The Earth will keep spinning, whether it’s a desert or green, populated or not. Planting a few tiddly saplings now is about as useful as remembering not to use a plastic straw every six months. Planting tiddly saplings as a sop to your conscience and then ignoring it so it dies from negligence is just criminal.
Can citizens match up with government chicanery? For every video of prime ministers doing some fake sweeping of carefully placed garbage, you have another law in India diluted to destroy some part of our diminishing greenery. The latest travesty will be if the proposal that weddings, exhibitions, parties, video and photo shoots in reserved forests may no longer require Central clearance. A local divisional forest officer will be power enough.
You do not need a huge imagination to figure out what will happen if this proposal becomes reality. This is not tourism paying for the upkeep of our reserved forests.
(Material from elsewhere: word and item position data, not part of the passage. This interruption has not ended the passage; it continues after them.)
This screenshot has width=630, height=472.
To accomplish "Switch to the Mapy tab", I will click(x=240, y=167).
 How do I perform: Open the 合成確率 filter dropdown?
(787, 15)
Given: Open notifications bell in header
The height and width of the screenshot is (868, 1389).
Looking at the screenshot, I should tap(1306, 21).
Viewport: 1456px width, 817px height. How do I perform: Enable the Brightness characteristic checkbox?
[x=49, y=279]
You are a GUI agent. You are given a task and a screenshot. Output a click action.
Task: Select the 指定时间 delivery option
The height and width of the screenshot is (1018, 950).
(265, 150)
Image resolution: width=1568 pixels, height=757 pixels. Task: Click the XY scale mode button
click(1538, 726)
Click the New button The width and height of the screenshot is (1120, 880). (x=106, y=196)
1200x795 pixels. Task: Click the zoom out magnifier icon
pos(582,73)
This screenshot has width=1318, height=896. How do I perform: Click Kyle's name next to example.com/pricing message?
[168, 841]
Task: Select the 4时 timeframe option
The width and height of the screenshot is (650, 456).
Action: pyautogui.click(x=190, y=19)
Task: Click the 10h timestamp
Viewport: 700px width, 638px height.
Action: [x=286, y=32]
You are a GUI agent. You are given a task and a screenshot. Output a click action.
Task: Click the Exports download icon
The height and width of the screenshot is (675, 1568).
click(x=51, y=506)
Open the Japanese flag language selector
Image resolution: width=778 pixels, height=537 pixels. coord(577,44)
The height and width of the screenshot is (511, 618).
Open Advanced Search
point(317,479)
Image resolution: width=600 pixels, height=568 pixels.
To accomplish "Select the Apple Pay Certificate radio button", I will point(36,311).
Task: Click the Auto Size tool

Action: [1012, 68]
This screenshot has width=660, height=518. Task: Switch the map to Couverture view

This is an invitation to further destruction, of trees, plants, wildlife, birds, insects, everything.
The Uttarakhand mountain area of Auli is still recovering from the damage, destruction and garbage left behind by a massive wedding allowed for the South African Gupta family earlier this year. On the cards is an idea to declassify Auli’s bugyals as “alpine meadows”, so that more such destructive events can be held, more tourism comes in and more money is made.
Living in the hill town of Dehradun introduces one every day to the “development” versus “nature” argument. Tourism is a money-spinner and people visit for the natural beauty. But this presents a dilemma. Local populations demand better infrastructure and facilities. So do tourists. So does the environment. How do they all dovetail?
In simple terms, the more you destroy the environment, fewer tourists will visit. Replacement is not easy and no government wants tough answers although they do not seem to mind tough arm tactics.
If there is an answer, it is in intelligent governance and in larger citizen’s participation.
I know. First you fell asleep and now you’re laughing.
But when extreme weather events become more frequent, as summers get hotter and winters colder, as water vanishes and desertification increases, as fossil fuels run out and everything connected with it vanishes or gets too expensive, as oceans rise and coastlines change, as forests decrease and greenhouse gases increase…
You get the drift. Either we wake up or we die.